HAMPSHIRE – Local people who turned out in bitter cold in January 2008 to pose as zombies for the movie "Bled White" – or who simply were inconvenienced because Hampshire's main downtown street was closed to traffic for parts of three days during the filming – finally will get a chance to see what came of their pains.
The horror movie will be shown to the public for the first time at the Clearwater Theatre, at 96 W. Main St. in West Dundee on Friday.
Director Jose Gomez of Geneva said the doors will open at 7 p.m., with the screening to begin at 8, followed by live music. Admission is $8.
Gomez said most of the cast and crew will be there. In fact, the event is officially being described as a "cast and crew event," so a gala premiere can be held some time later.
Filming began one weekend just after New Year's in the bitter winter of 2007-2008. Hampshire's village government agreed to close State Street for scenes showing vicious "undead" zombies taking over a small town, with the zombies played by whatever local volunteers showed up. Hundreds of people expressed interest, but Gomez said only about 30 actually endured the bitter cold and snow.
Later scenes were shot between January and March of 2008 in forest preserves and rural areas around Maple Park and St. Charles.
Gomez, 36, said he keeps a "day job" delivering subpoenas, foreclosure notices, etc., for the Kane County Sheriff's Office. In fact, he might never have made "Bled White" if he hadn't been assigned a few years ago to deliver a subpoena to someone who used to live in the Hampshire building then occupied by Kelli Tidmore, the sometimes actress who would become the film's producer.
He couldn't find the man he was looking for, he said. But he met Tidmore and began talking about how he had made some short films and was interested in becoming a filmmaker. They struck up a friendship. And as the winter of 2007-08 turned vicious, she suggested they make a new kind of zombie movie by setting it outdoors in the snow. With spring thaws setting a deadline, he wrote the screenplay in a week.

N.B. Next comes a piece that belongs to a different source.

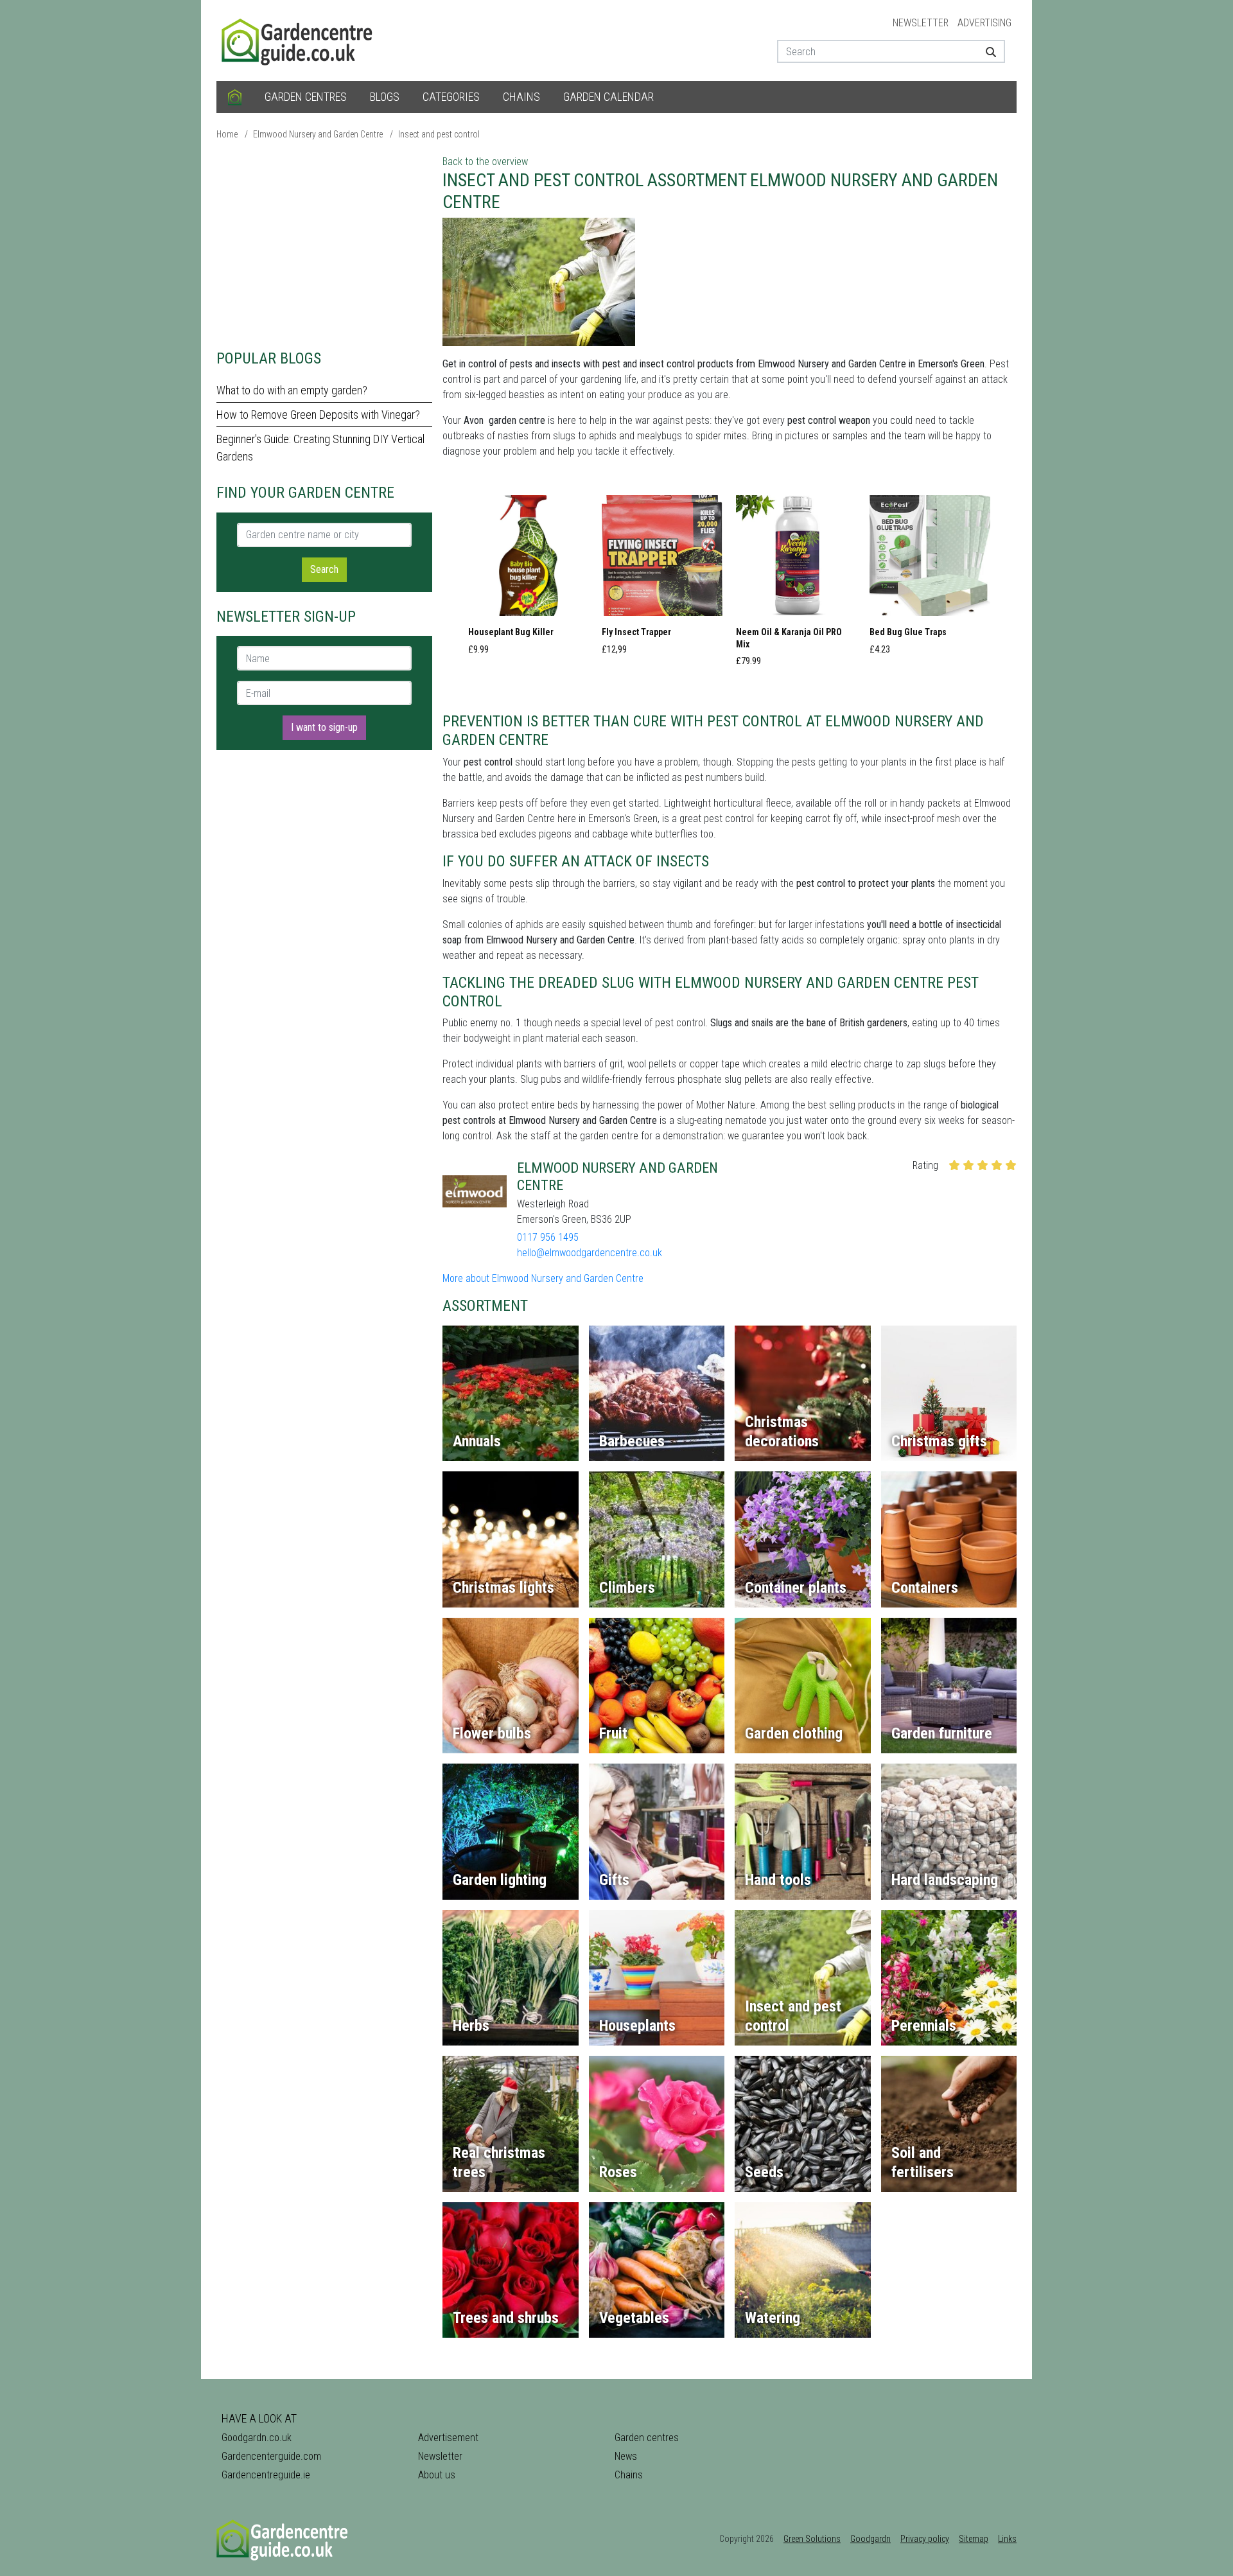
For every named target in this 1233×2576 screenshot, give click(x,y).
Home (227, 134)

They shot the story on high-definition video for a budget of less than $30,000. The actors mostly came from the Chicago stage world, Gomez said, except for DeKalb actor Matt Prochazka.
"I'm very grateful we live in a time when you can get an HD camera and shoot something that looks like film without having to raise $100,000 or $200,000" as even bargain-basement would-be amateur filmmakers had to do 20 years ago, when they had to buy expensive film stock, Gomez said.
Gomez and Tidmore, who now lives in Elgin, learned recently that their film had earned an honorable mention from the Los Angeles-based Tabloid Witch Awards. It will be screened in LA this fall as part of the awards' festival of horror films.
But Gomez said he and Tidmore still are looking for a distributor to book the movie into theaters and release it as a DVD.
"We see our characters blurring the line between zombie and human," Gomez said. "Both turn to the simple need to feed, no matter the cost in lives. If zombies kill for food, and humans kill for food, are they really the same?"
"Bled White" is "noteworthy for its desaturated sepia tones, lending the film a distinctive look apart from other zombie films," the Tabloid Witch judges wrote.
"I did not want any scene to have the colors we're used to seeing in our daily life," Gomez said. "I wanted everything to feel uncomfortable."